Assignment: Exact repetition of the data below is required.

Records provided:
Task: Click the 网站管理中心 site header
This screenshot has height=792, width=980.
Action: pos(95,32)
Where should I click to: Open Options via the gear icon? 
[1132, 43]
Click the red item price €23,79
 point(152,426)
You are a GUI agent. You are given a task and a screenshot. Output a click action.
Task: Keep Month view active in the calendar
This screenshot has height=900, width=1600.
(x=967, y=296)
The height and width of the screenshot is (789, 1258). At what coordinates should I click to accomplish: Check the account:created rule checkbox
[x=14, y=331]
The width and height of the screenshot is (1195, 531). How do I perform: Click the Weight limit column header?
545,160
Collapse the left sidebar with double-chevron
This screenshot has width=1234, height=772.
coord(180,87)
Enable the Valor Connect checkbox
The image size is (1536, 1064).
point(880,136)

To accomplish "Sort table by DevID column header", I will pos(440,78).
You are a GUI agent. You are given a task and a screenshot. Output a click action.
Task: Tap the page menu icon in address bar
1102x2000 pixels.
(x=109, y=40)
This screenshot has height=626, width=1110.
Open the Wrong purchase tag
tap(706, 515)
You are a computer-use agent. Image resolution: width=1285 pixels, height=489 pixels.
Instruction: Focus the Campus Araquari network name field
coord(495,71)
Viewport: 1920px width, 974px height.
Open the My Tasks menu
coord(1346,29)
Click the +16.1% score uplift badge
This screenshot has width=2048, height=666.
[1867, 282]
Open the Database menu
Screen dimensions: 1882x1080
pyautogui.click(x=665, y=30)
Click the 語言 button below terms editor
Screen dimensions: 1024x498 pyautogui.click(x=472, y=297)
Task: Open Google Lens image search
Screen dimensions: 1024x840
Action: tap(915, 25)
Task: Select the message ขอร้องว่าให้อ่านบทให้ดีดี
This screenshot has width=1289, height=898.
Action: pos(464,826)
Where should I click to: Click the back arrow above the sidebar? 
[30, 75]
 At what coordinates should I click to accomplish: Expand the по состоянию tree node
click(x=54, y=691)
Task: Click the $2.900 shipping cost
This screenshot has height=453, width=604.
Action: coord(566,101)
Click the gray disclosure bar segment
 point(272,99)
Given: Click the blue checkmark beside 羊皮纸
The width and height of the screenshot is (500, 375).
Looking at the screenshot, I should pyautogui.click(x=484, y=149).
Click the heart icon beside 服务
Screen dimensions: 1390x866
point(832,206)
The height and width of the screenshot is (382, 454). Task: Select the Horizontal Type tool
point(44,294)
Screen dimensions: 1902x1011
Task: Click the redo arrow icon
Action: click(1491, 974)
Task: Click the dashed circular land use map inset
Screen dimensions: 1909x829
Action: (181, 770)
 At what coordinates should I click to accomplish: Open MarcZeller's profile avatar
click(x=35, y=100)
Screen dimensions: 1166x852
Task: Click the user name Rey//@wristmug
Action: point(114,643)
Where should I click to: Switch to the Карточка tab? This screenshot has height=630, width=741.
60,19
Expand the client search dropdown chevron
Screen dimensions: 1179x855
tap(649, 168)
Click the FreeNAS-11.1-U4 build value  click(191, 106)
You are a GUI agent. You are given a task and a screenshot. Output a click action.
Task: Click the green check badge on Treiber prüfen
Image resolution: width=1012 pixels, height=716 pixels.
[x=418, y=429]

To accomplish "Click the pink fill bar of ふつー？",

Solution to the problem:
Task: Click the 网站管理中心 site header
This screenshot has height=792, width=980.
Action: pos(95,32)
Where should I click to: Open Options via the gear icon? 
[1132, 43]
Click the red item price €23,79
 point(152,426)
You are a GUI agent. You are given a task and a screenshot. Output a click action.
Task: Keep Month view active in the calendar
This screenshot has height=900, width=1600.
(x=967, y=296)
The height and width of the screenshot is (789, 1258). At what coordinates should I click to accomplish: Check the account:created rule checkbox
[x=14, y=331]
The width and height of the screenshot is (1195, 531). How do I perform: Click the Weight limit column header?
545,160
Collapse the left sidebar with double-chevron
This screenshot has width=1234, height=772.
coord(180,87)
Enable the Valor Connect checkbox
The image size is (1536, 1064).
point(880,136)

To accomplish "Sort table by DevID column header", I will pos(440,78).
You are a GUI agent. You are given a task and a screenshot. Output a click action.
Task: Tap the page menu icon in address bar
1102x2000 pixels.
(x=109, y=40)
This screenshot has height=626, width=1110.
Open the Wrong purchase tag
tap(706, 515)
You are a computer-use agent. Image resolution: width=1285 pixels, height=489 pixels.
Instruction: Focus the Campus Araquari network name field
coord(495,71)
Viewport: 1920px width, 974px height.
Open the My Tasks menu
coord(1346,29)
Click the +16.1% score uplift badge
This screenshot has width=2048, height=666.
[1867, 282]
Open the Database menu
Screen dimensions: 1882x1080
pyautogui.click(x=665, y=30)
Click the 語言 button below terms editor
Screen dimensions: 1024x498 pyautogui.click(x=472, y=297)
Task: Open Google Lens image search
Screen dimensions: 1024x840
Action: tap(915, 25)
Task: Select the message ขอร้องว่าให้อ่านบทให้ดีดี
This screenshot has width=1289, height=898.
Action: pos(464,826)
Where should I click to: Click the back arrow above the sidebar? 
[30, 75]
 At what coordinates should I click to accomplish: Expand the по состоянию tree node
click(x=54, y=691)
Task: Click the $2.900 shipping cost
This screenshot has height=453, width=604.
Action: coord(566,101)
Click the gray disclosure bar segment
 point(272,99)
Given: Click the blue checkmark beside 羊皮纸
The width and height of the screenshot is (500, 375).
Looking at the screenshot, I should pyautogui.click(x=484, y=149).
Click the heart icon beside 服务
Screen dimensions: 1390x866
point(832,206)
The height and width of the screenshot is (382, 454). Task: Select the Horizontal Type tool
point(44,294)
Screen dimensions: 1902x1011
Task: Click the redo arrow icon
Action: click(1491, 974)
Task: Click the dashed circular land use map inset
Screen dimensions: 1909x829
Action: (181, 770)
 At what coordinates should I click to accomplish: Open MarcZeller's profile avatar
click(x=35, y=100)
Screen dimensions: 1166x852
Task: Click the user name Rey//@wristmug
Action: point(114,643)
Where should I click to: Switch to the Карточка tab? This screenshot has height=630, width=741.
60,19
Expand the client search dropdown chevron
Screen dimensions: 1179x855
tap(649, 168)
Click the FreeNAS-11.1-U4 build value  click(191, 106)
You are a GUI agent. You are given a task and a screenshot. Output a click action.
Task: Click the green check badge on Treiber prüfen
Image resolution: width=1012 pixels, height=716 pixels.
[x=418, y=429]

To accomplish "Click the pink fill bar of ふつー？",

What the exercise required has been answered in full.